Ночью опять приснилась мама. Обычно это происходило раз в месяц. В последнее время Александру Владимировичу стало казаться, что мама приходит не просто так, а пытается о чем-то предупредить, напомнить… О чемто очень важном, что связано с тем отрезком жизни, который напрочь стерся из его памяти, – с момента исчезновения мамы и до поселения Саши в детдоме.

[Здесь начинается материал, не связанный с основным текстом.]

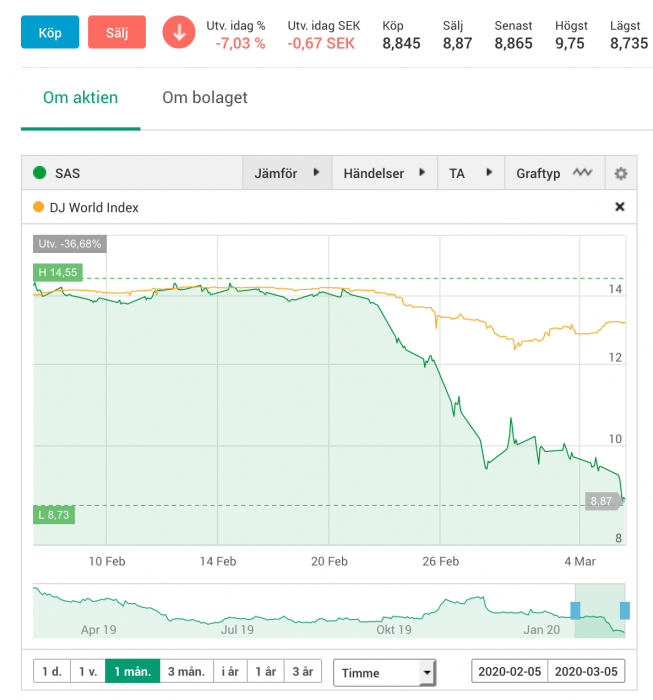
Task: Click the green SAS series dot
Action: (40, 173)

Но одновременно с этими мыслями где-то внутри у Александра Владимировича почему-то жила четкая уверенность, что, когда придет время, он все вспомнит и поймет. Завеса тайны откроется, и те знания, которые были вложены кем-то в его сознание, нужно будет применить. Именно тогда он должен будет сделать то, что было поручено ему еще в детстве… как раз об этом ответственном деле, Александр Владимирович каким-то образом ясно понимал это, и пыталась напомнить мама. Только ведь ему уже за семьдесят, а время свершений почему-то не наступает.

«Если Доктор не вылечит, то и не наступит, – пронеслось в голове. – Может, я шизофреник? Неужели это осталось с войны? Мама ушла – и крыша поехала! Всю жизнь вроде бы был как все. Ведь ни я и никто другой раньше не замечали, что с крышей у меня непорядок. Тем более мама. Мама – святое. Она у всех такая. Это ведь моя мама!»

В десять утра Александр Владимирович сидел в зале бывшего Мюзик-холла. Зал, как показалось ученому, вмещал не менее полутора тысяч зрителей и был выполнен в виде полукруглого амфитеатра, спускавшегося вниз к сцене. Это позволяло без помех, как в цирке, наблюдать за происходящим на сцене. В задней стене зала в четыре этажа размещались ложи, отделенные друг от друга вертикальными колоннами. Зал был полностью заполнен больными. Во всяком случае Александр Владимирович не видел ни одного свободного кресла. А может, и не больными, а посетителями, жаждущими очередного зрелища. Он сразу обратил внимание на то, что публика в зале не похожа на театральную. В театре зрители сидят в зале, а театральное действие разворачивается на сцене. Здесь же все происходило с точностью наоборот. В зрительном зале сидели самые настоящие актеры – пациенты, которые разыгрывали этюды из собственной истории болезни. На сцене же в гордом одиночестве сидел зритель, а по совместительству медицинский режиссер, знаменитый доктор Сергей Сергеевич. Пациенты в зале, пока не начался спектакль, активно друг с другом переговаривались.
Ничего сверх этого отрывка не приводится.